I don't have to do it often, so I don't mind if it takes a while or if
I have to push it a little bit, but I'd kinda like to know how to do it
the "most effectively" with teh tools I have.

I've got a Precision Mathews PM1440-LB 14 x 40 lathe that claims a 3HP
motor. So far this lathe does a pretty good job, but I'd like to shy
away from maxing out the motor if possible. Feed per rev is pretty
flexible, and its got spindle speeds from 70 upto 1255. Its more
rigid than the average Chicom lathe, but its still a Chicom lathe so
I'd also like to shy away from pounding on it to hard.

I've got a few 1/2" x 4" HSS Cobalt bits. I could sacrifice one to
this with no qualms.

How you would you do it if you were going to hand grind an HSS insert
for the job?

P.S. For why guys no tell me about vertical shears. That's an sweome
grind for getting a smooth/er finish.

The first HSS bit I grab for quick jobs in aluminum, brass, mild and
harder steel and stainless is ground like a threading tool, but closer
to 90 degrees than 60 so the point holds up longer. The cutting edge
slants downhill toward the point as a result of freehand grinding, not
intent, but it's handy to remove the nub left on the stock from a cutoff
bit and not too sensitive to being a little off center height, and quick
to resharpen. It stood up to turning stainless squares into circles for
the races of a solar panel thrust bearing.


So ultimately its the equialent of one point of a triagon with negative
rake?


It has some positive top rake sideways away from the cutting edge, not
enough that I recall having a problem with it on brass. The goal was an
easy-to-resharpen shape for roughing cuts on unidentified scrap metal but
it also seems to have less impact on interrupted cuts like the stainless
squares.


Well, I just did it, and it was not bad. I went with a very conservative
right hand turning tool. About 5 degrees back angle on the leading cutting
edge and somewhere just a little less than 90 degrees, but not much,
included angle. Slight under cut on leading face and front face. 7 Degrees
maybe. About the same as the bit already came. Just rotated to match the
right hand included angle. I didn't get to fancy with the corner radius.
Somewhere between 1/32 and 1/16 radius. I gave it a very slight back rake
on top away from the cutting edge. When it looked ok I just stopped, and
honed the edges.

I can definitely see why "real machinists" like a bigger grinder. On my
little 6" with its half wore out wheels the faces of the bit have a very
noticeable scallop. (Yes I squared it first.)

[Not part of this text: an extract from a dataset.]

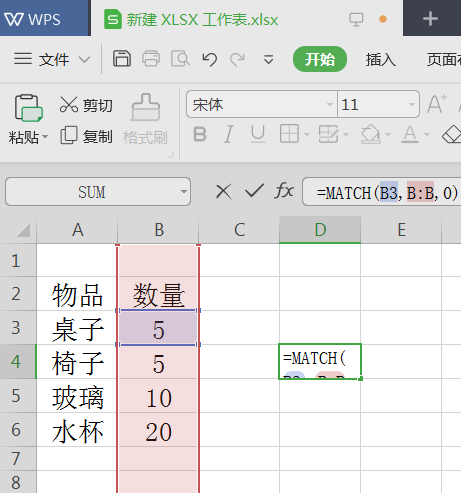Open the fx insert function dialog
The height and width of the screenshot is (493, 461).
[284, 191]
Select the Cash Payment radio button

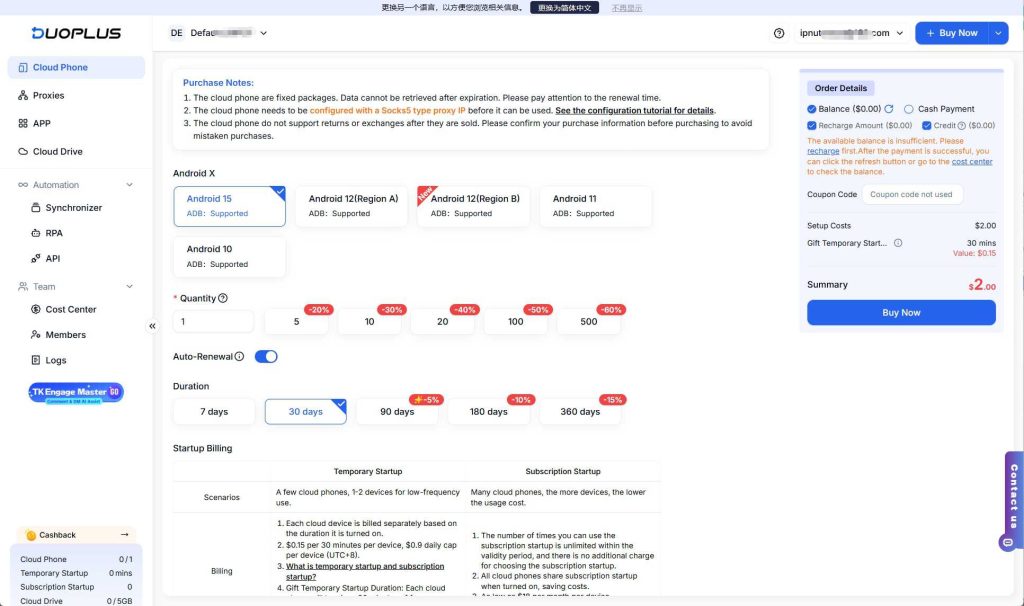[x=908, y=109]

Then on some mild steel jack shaft with a keyway cut full length (more
likely extruded that way) I gave it a try. I ran about .05 depth of cut,
then .1 depth of cut, then .145 depth of cut. At .05 it cut almost like
cutting regular shaft. At .1 it made some noise, but if I didn't know what
it was I might have only noticed a difference in pitch. At .14 (completely
removing the keyway in one pass) it made some noise and it was pulling the
lathe bit into the work piece. Overall I was really impressed, although I
suspect it was as much the heavier lathe I was using as the cutter. Still
it did the job, and the lathe bit still looks good. The feed was pretty
small. .0014 I think. I also played with RPM at 115, 190, and 300. They
all seemed to cut the same, but I didn't get straw turning to blue colored
chips on the lighter DOCs until I bumped it to 300. I suspect I could crank
the RPM up some more at the lightest DOC of .05.

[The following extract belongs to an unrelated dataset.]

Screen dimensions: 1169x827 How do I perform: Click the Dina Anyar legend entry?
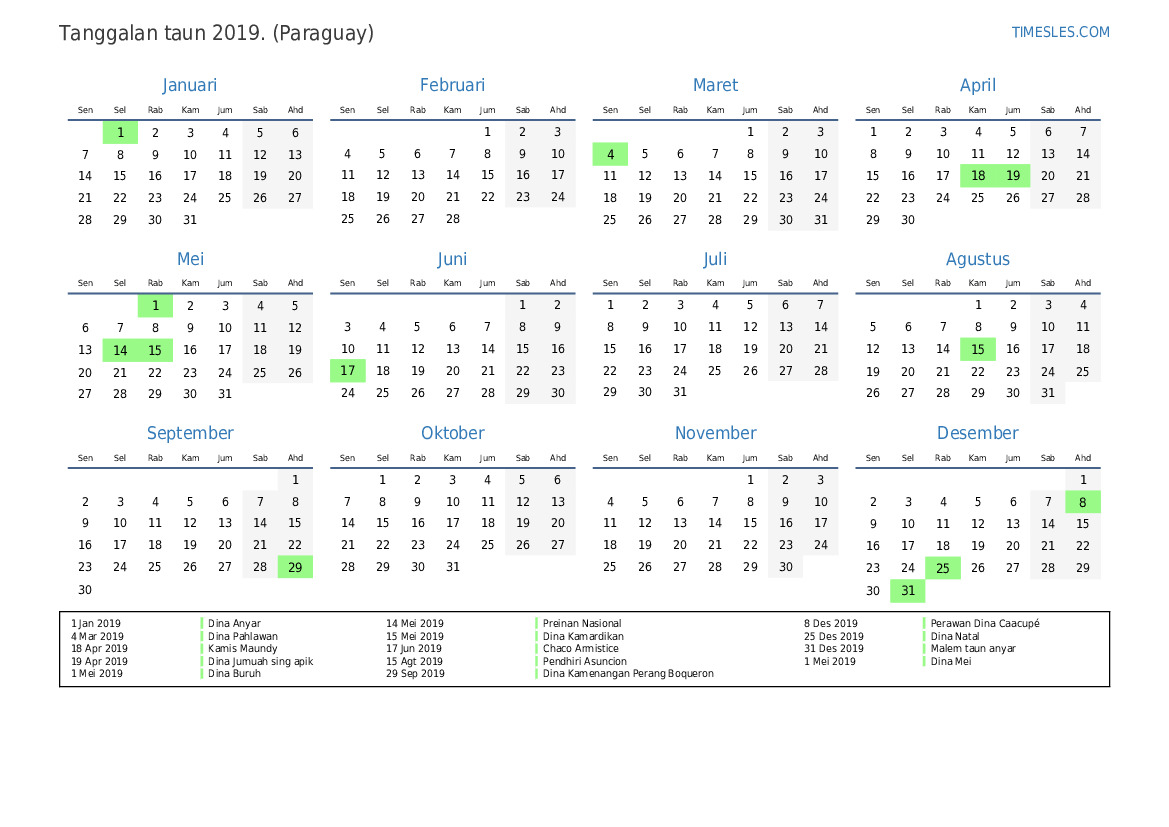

The lathe bit looks virtually just like it did after I honed it. I'll look
at it with the loupe in a few minutes, but it looks good. It will certainly
last more than long enough for basic common interrupted type cuts. Best
part is I can regrind this in just a couple minutes anytime I need to.

That's good for me. 300 RPM and .014 feed is where I leave the lathe most
of the time.

Now for my next cut hand grind. A vertical shear so I can cut better
finishes before I polish on those generic mild steels.